Suluh Indonesia – Kuliner di Jakarta pada tahun 1950-an dan 1960-an masih sangat terbatas. Ketika itu, kalau mau ngobrol-ngobrol atau, istilah kerennya, hang-out paling-paling orang-orang tua kita hanya kumpul di rumah salah satu kawan.
Memang, ada beberapa resto, tapi terlalu formal dan mungkin juga relatif mahal untuk saat itu, sehingga kurang layak kalau sekadar untuk ngobrol-ngobrol dan ketawa-ketiwi harus ke tempat seperti itu.
Tahun 1950-an, yang saya tahu, resto-restonya di Jakarta antara lain ada di Hotel Des Indes, Hotel Dharma Nirmala, dan Hotel Transaera. Selain untuk lunch dan dinner, di resto-resto itu juga bisa berdansa pada malam harinya. Tahun 1950-an memang masih banyak tuan dan nyonya Belanda yang berdansa.
Tentunya masih ada tempat-tempat lain, namun itu yang sempat saya ketahui. Karena, saya sendiri masih di bawah umur pada masa itu. Saya sering dibawa ayah saya untuk menemui teman-temannya.

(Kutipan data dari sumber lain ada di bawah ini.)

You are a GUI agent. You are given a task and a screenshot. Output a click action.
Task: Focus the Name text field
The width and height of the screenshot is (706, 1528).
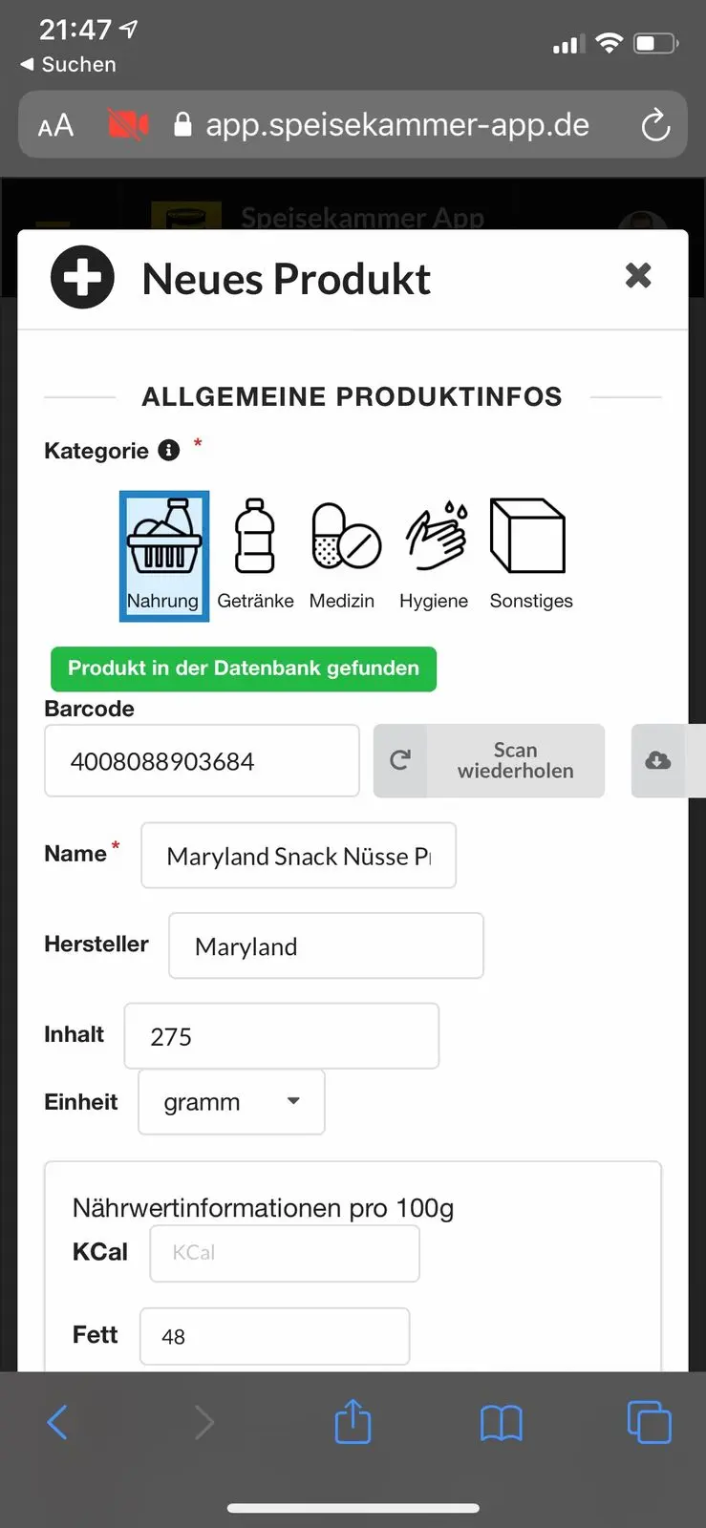click(299, 856)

Ayah adalah anggota parlemen komisi luar negeri, sehingga pekerjaannya menuntut untuk banyak bertemu dengan diplomat-diplomat asing di Jakarta. Samar-samar, saya masih ingat, ketika para anggota parlemen bersama dan bertemu dengan diplomat asing terdengar bahasa asing mereka sangat lancar, lebih lancar daripada para pejabat kita sekarang. Mereka umumnya memang sangat fasih berbahasa Belanda, sehingga berbahasa Inggris tidak terlalu sulit bagi mereka.
Yang lucu, kalau para anggota DPR sedang berkumpul, bahasa mereka adalah bahasa Belanda. Biasanya mereka yang dari fraksi PNI, PSI, dan Masjumi sangat fasih berbahasa Belanda.
Kadang, ada hal-hal yang cukup unik. Misalnya Mr Sunaryo–saat itu duta besar kita di Inggris—sekali waktu beliau berkunjung ke rumah kami dengan bersepeda, untuk jarak yang lumayan dari rumahnya di Jalan Raden Saleh ke Jalan Teuku Umar. Beliau berpakaian lengkap dengan memakai dasi dan peci. Saya ingat sepedanya bagus sekali berwarna biru, merek Raleigh—mungkin dibawa dari London.
Untuk resto yang kelas menengah, saat itu belum ada restoran padang, tapi resto tionghoa lumayan banyak, yang terkenal adalah Toeng Kong (sekarang Cahaya Kota). Lokasi resto ini tepat di Tugu Pak Tani sekarang. Dulu di lokasi berbentuk segitiga itu itu banyak sekali pertokoan, bahkan ada pompa bensin. Tapi, oleh Bung Karno, demi keindahan kota, semua bangunan di segitiga itu digusur dan jadilah taman dan Tugu Pak Tani yang indah seperti sekarang—herannya zaman dulu tenang-tenang saja kalau menggusur.
Juga ada Restoran Trio, yang lokasi dan model bangunannya masih tetap ada sampai sekarang. Lokasinya di Jalan Gondangdia lama.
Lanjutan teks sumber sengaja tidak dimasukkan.